The catalyst for this mammoth undertaking was something that's been an elephant in the room with users for a while now: the ability to handle browser actions that open new tabs or windows (specifically in recorded logins). Recorded logins was a feature developed with external SSO providers in mind, many of which open a new tab at the start of their sign-in sequence, so this feature has been on everyone's list for some time.
You probably don't think this sounds too difficult, and neither did we - the ticket was assigned an "XS" t-shirt size when created and left as a quick win to be picked up by someone with a day or two free. We miscalculated.
Burp Scanner uses Chrome DevTools Protocol to drive its embedded Chromium browser. When getting everything set up for this, there are two ways of initiating a connection:
Attach to a specific target, sending and receiving events over a connection isolated to only that tab or window.
Connect to the whole browser, multiplexing target events over a single connection.
Back when we started browser powered scanning, past us¹ decided that it would be adequate to use method 1. Whilst limiting in the long run, at the time it made everything a lot easier and suited our use-case. YAGNI, KISS, et al. said it was the way to go.
The problem with talking to a single target is that if something happens to create a new one, it's not part of the conversation (and if something happens to close the existing one, we're really stuffed!). Fundamentally, we couldn't track and control tabs or windows created beyond the one we were initially connected to. Herein lay the problem: To achieve our innocuous "sounds like a Friday afternoon job" ticket would require changing the absolute core of our embedded browser integration.
So how does needing to change our Chromium connection lead us to rewriting the entire integration module?
Imagine you have a neat and tidy desk at home. Your computer and all of its peripherals are in their proper place and all of the cables are bundled and routed properly². Everything is kept untangled from everything else. If you need to replace your keyboard, or a monitor, or even the computer itself you can do so without disturbing any of the other components. Bliss.

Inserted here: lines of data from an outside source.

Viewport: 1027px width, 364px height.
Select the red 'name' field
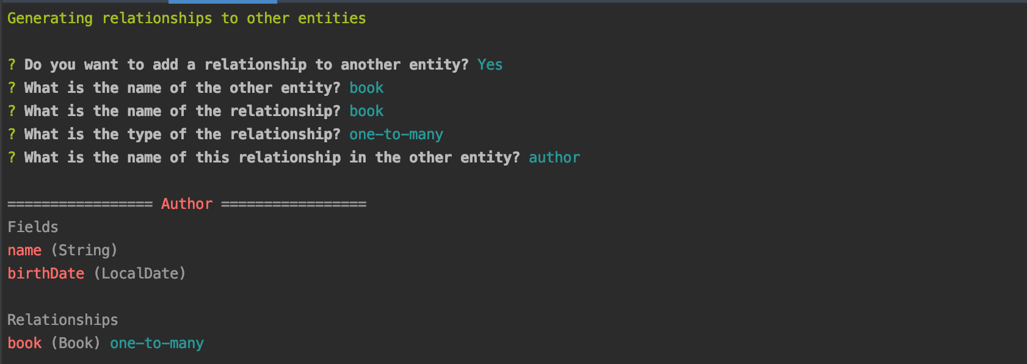(24, 250)
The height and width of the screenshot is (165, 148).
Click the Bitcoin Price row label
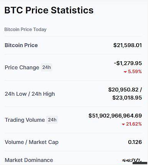(x=21, y=45)
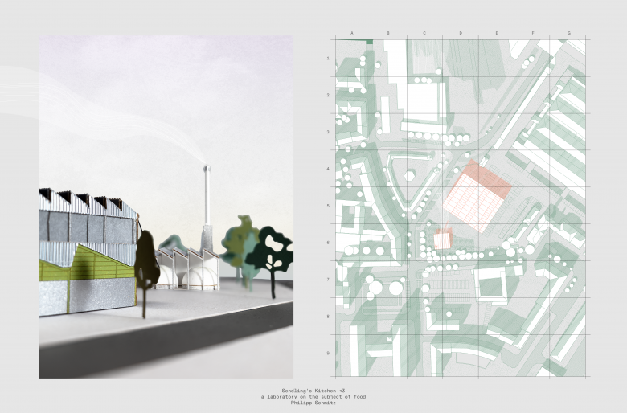The height and width of the screenshot is (413, 627).
Task: Select grid column label A
Action: (x=352, y=33)
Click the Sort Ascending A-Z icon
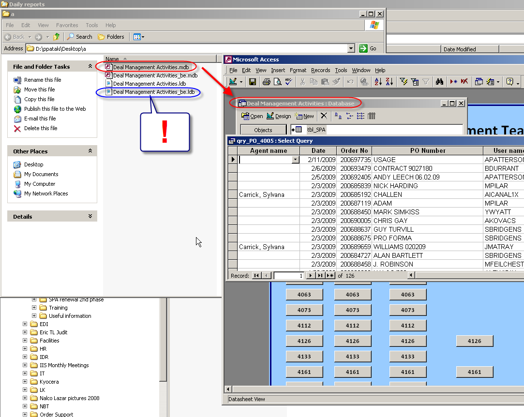The height and width of the screenshot is (417, 524). point(378,82)
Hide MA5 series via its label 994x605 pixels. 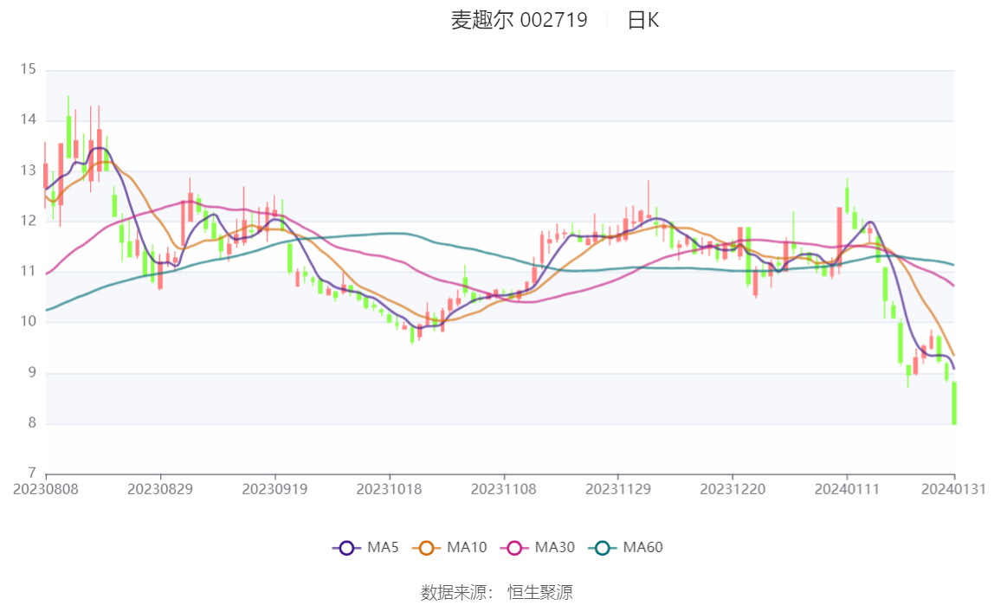383,547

Now imagine you need to replace the desk. Less bliss. Suddenly the fact that all of your immaculately arranged cables are zip-tied down the table legs is less than ideal …
We needed to replace our desk: Even though all of our browser powered code was nicely compartmentalized and encapsulated, changing the principle it was all built on made it easier to rip it all out and start again.
Whilst being a daunting prospect, starting again from scratch actually presented us with an opportunity to improve code and functionality at a scale not normally possible.
When we first started working on browser powered scanning in 2019 we had no idea what we were doing - it hadn't been done before. There was a lot of trial and error involved, a lot of hurdles that popped up out of nowhere, and a lot of coffee. We were very pleased with what we achieved, and have continued to improve upon it since. However (as is to be expected) we were also left with plenty of "what would you do differently next time"-s.
When we started browser powered scanning again, we did know what we were doing³ - it had been done before. Do you know an "Obi-Wan" Chromenobi? Well of course I do, he's me. We knew where all of the bumps in the road would be ahead of time, and were able to prepare with them in mind rather than having to react to them as we tripped.
Suddenly we had the opportunity to do all of the things we wanted to do differently, and to great effect. A few examples of things that have massively benefitted from being rewritten with lessons learned are:
Complex navigation. Finding a better middle ground between speed for simple page refreshes and tolerance for multi-stage DOM mutations and redirects.
Browser pooling and process management. Improving resource usage and plugging some leaks (on both the Burp Suite and Chromium sides of the fence).
Live crawling view. Providing a method for streaming the display of the integrated browser to a frame in Burp Suite.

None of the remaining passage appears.